Minggu, 22 Juni 2014

Orang Nomor Satu

Orang Nomor Satu

Taufik Ikram Jamil  ;   Sastrawan
KOMPAS, 21 Juni 2014
                                                
                                                                                         
                                                      
TENTU saja boleh bila kawan saya, Abdul Wahab yang bertempat tinggal nun jauh di sebuah pulau dalam kawasan Selat Melaka sana, ikut merisaukan suasana pemilihan presiden dan wakil presiden Indonesia tahun 2014 ini. Bukan karena ejek-mengejek atau sudut-menyudut di antara mereka yang bersaing untuk kursi kepresidenan sehingga dapat mengundang kerawanan sosial, tetapi ini berkaitan dengan bahasa.

Apa pasal? Rupanya kita sebagai masyarakat selalu disebut memilih orang nomor satu di negeri ini. Ya, kan, presiden disebut sebagai orang nomor satu, sedangkan wakil presiden disebut sebagai orang nomor dua. Lalu, orang nomor tiga, nomor empat, dan seterusnya siapa serta dengan cara apa kita menentukannya? Begitulah Wahab bertanya dalam SMS yang ia kirim kepada saya melalui telepon genggam.

Setelah membaca untaian SMS Wahab selanjutnya, tahulah saya bahwa kerisauan kawan lama ini baru terungkap sekarang hanya disebabkan momen—maklumlah, bangsa ini sedang sibuk memilih presiden dan wakil presiden.

Frase ”memilih orang nomor satu” itu sebenarnya acap kali didengar di daerah, malahan berkali-kali setiap tahun setelah Orde Baru tumbang. Seiringan dengan Reformasi, pemegang jabatan gubernur, bupati, dan wali kota dipilih langsung oleh rakyat. Jadi, ketika memilih gubernur, masyarakat pun disebut memilih orang nomor satu di provinsi itu. Begitu juga memilih bupati dan wali kota disebut memilih orang nomor satu di kabupaten maupun di kota bersangkutan. Sebutan ”orang nomor dua” diperuntukkan bagi wakil gubernur atau wakil bupati maupun wakil wali kota, persis dengan gelar yang melekat pada wakil presiden.

Meski tidak asing dalam konvensi bahasa, sebutan ”orang nomor satu” merisaukan Wahab karena menyangkut nilai makna yang terkandung dalam kumpulan kata tersebut.

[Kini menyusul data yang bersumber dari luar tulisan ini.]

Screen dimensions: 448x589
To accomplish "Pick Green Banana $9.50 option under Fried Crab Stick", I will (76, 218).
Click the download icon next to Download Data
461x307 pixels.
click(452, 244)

Disebut orang nomor satu di Indonesia, hal itu bermakna sebagai pemegang urutan teratas dari sekitar 250 juta penduduk di negeri ini. ”Menjadi pertanyaan, apakah mereka memang berada teratas dalam dimensi kemanusiaan atau orang?” kata Wahab.

Wahab menulis bahwa dimensi orang berkaitan dengan banyak hal seperti religiositas, sosial, kesenian, bahasa, politik, dan ekonomi. Dengan sebutan ”mencari orang nomor satu”, kesannya adalah bahwa mereka yang dicalonkan sebagai presiden dan wakil presiden seperti dinobatkan melebihi orang lain dalam dimensi mereka sebagai orang.

Dia kemudian menulis, ”Kalau berkaitan dengan posisi pemerintahan atau jabatan, kenapa tidak disebutkan bahwa kita sedang mencari pemegang jabatan nomor satu di Indonesia untuk pemilihan presiden, begitu seterusnya sampai ke daerah. Aku pikir sebutan pejabat nomor satu lebih tepat karena ukurannya jelas, yakni pejabat atau pemegang jabatan. Presiden, gubernur, bupati, wali kota itu kan nama-nama jabatan?”

Singkatnya Wahab tidak berkenan bahwa presiden disebut sebagai orang nomor satu di negeri ini. Begitu juga gubernur, bukan orang nomor satu di provinsi, dan bupati atau wali kota bukanlah orang nomor satu di kabupaten serta di kota tertentu. Mereka adalah pejabat nomor satu di sebuah negara bagi presiden, pejabat nomor satu di provinsi untuk gubernur, dan seterusnya dan seterusnya. Suai?